下の文書抜粋を読み、次の問いに答えよ。
(a) ますむら版「銀河鉄道の夜」の1回目は何年の作品か。
(b) 2回目(1985年)は何次稿を漫画化したものか。
(c) 3回目の新作で、天気輪の丘に泣きながら走って戻る部分はどこに掲載されているか。

§ **文書抜粋**
_____

ますむらひろしの「銀河鉄道の夜 四次稿編」の3、4巻がいつのまにか発売されていたので購入しました。
1、2巻は買ってあったのですが、続きは2025年までに発表する的な感じだったので、まだまだ先なのかと思っていたのですが、2023年中に完成していたようです。

ますむらひろしは「アタゴオル物語」などのファンタジー漫画の作者です。ちなみに、「アタゴオル物語」は色々なバージョンがありますが、私はマンガ少年で「ファンタジーゾーン」として連載していた頃の初期バージョンが好きです。

ますむらひろしは、宮沢賢治の童話の漫画化でも有名で、「銀河鉄道の夜」は今回も含めると3バージョンを書いています。

宮沢賢治の銀河鉄道の夜は、未完成な上、原稿が無くなったり、原稿にページ番号が無かったり、修正が繰り返されていたりで、色々なバージョン(一次稿~四次稿)が存在するようです。最近では落ち着いているようですが、昔だと出版社によってずいぶんと異なっていたようです。私が持っている講談社、筑摩書房、新潮社、岩波書店の各文庫本もそれぞれ異なっています。

ますむら版銀河鉄道の夜ですが、1回目(1983年)は、四次稿を漫画化したバージョンです。午后の授業から始まり、銀河鉄道で旅をした後、現実に戻ってカムパネルラの死を知るという一番一般的な流れです。

2回目(1985年)はブルカニロ博士が出てくる三次稿の漫画化です。この稿では、はじめの方の午后の授業や活版所、家のシーンはなく、一緒に旅をしていたカムパネルラがいなくなった後に「おまえはいった何を泣いているの。」のセリフから始まる男の人(ここでは歴史家としておきます)が出てくるバージョンです。現実に戻った後にはブルカニロ博士が出てきて、実験であったことを告げます。ジョバンニがカムパネルラの死を知る場面もありません。

さて、3回目の新作では、全体としては1回目と同じ最終形(四次稿)の漫画化です。ただ、歴史家が出てくる場面は含まれています。最終形として読む場合は、この部分を飛ばして読んでくださいの注釈が入っています。また、天気輪の丘に泣きながら走って戻るという行方不明の原稿の部分も漫画化していて、本編とは別に最後の解説内に掲載されています。

四次稿が元になっていますが歴史家(幻想第四次におけるブルカニロ博士?)が登場する場面も含まれています。

_____

(収集データ)
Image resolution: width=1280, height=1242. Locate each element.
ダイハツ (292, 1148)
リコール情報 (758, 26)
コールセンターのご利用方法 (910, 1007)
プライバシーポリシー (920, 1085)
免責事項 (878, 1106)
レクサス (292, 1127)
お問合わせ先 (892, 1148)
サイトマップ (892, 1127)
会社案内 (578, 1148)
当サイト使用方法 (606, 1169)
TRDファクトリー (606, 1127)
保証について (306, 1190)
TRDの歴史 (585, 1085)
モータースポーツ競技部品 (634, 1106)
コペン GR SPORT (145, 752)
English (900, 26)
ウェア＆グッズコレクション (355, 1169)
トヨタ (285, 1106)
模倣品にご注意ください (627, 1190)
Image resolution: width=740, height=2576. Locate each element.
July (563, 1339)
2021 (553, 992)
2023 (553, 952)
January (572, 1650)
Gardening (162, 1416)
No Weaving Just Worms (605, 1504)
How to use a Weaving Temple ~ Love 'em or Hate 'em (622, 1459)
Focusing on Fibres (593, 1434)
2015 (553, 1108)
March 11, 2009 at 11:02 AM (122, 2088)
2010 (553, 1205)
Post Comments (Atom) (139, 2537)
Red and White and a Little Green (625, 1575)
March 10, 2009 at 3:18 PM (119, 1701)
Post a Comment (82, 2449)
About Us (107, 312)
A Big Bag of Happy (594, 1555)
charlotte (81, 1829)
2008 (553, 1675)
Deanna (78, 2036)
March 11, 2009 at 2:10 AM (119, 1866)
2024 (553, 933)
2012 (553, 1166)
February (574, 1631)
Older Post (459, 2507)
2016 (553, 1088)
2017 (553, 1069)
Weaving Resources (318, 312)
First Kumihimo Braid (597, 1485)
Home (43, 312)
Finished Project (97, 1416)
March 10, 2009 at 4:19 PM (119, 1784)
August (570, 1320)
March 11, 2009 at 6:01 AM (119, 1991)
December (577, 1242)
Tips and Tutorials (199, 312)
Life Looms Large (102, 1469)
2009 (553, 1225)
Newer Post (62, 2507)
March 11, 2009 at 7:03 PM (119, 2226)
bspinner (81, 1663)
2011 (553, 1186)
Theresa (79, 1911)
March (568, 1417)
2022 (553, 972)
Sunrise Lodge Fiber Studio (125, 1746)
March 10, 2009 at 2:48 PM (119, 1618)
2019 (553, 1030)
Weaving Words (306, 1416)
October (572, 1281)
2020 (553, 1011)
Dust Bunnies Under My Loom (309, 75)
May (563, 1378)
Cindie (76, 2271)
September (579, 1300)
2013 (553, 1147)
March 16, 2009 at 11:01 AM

_____

§ **解答**
(a) 1983年
(b) 三次稿
(c) 本編とは別に、最後の解説内